The woman who runs the world’s foremost search engine hides well behind the power of her own creation. As Editor-In-Chief of Yahoo, Srinivasan wields a lot of power in deciding what information gets mined on the Web, and what remains deeply buried as Yahoo assumes to itself the gargantuan task of ordering the chaos of the Web.

“We spend lots and lots and lots of time looking at lots and lots and lots of sites, deciding what’s interesting, what’s compelling, what’s new, making sure the best of what’s out there is in Yahoo,” she once told an interviewer. “Hopefully, it’s organized in a way that people find what they’re looking for and all the while can successfully avoid all that stuff they weren’t looking for.”

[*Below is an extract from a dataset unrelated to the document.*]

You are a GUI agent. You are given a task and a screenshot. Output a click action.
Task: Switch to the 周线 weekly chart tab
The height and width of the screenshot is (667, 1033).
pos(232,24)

In another interview, she made a distinction between what Yahoo does and what other search engines do. “Using the metaphor of a book, we like to think of Yahoo as a table of contents for the Internet, whereas the robotic search engines serve as an index at the back of the book,” Srinivasan said.

She has been featured in top global publications. Newsweek named her in its “The Net 50” and the San Francisco Focus once listed her under its “40 Under 40.”

Known to be media shy, Srinivasan declined an interview for this listing. In our opinion, she belongs on this list for two reasons. From early on, Srinivasan assumed a significant role in a company that itself played a defining role in the Internet era. This achievement qualifies her for any listing of South Asians who matter in technology. She was the fifth employee at Yahoo and we are sure that the phenomenal rise of Yahoo stock has added substantially to her wealth. But she is not an “insider” under securities law and consequently, her current or prior stock holding is not public information, we will not hazard a guess.

Srinivasan took the leap of faith in the spring of 1995 as she was completing her B.S. in Symbolic Systems. She had gotten to know Stanford mates David Filo and Jerry Yang well after a “college-bonding” experience on a study tour to Japan – she as an undergrad and the Yahoo founders as doctoral candidates.

Before a decisive luncheon meeting with Yang that led to her joining the startup, Srinivasan was working on an artificial intelligence project called Psyche. “The scariest part (of joining the fledgling Yahoo) was leaving a job I really, really genuinely enjoyed,” she said in an interview with Soledad O’Brien of women.com.

Yahoo, as we all know, rocketed to both fame and fortune, prompting Srinivasan to tell an interviewer “I’ve not had a chance to stop and sort of take it in and understand or formulate a conceptualization of what has occurred.”

She is a bit foggy about the future as well. “I wish I had any idea…if there’s one thing I can be sure of, it’s that next week will be different from this one. And that’s the thing that keeps things interesting and keeps me there,” Srinivasan has said.

Srinivasan participates in the adopt-a-school program and funds a school in Montana.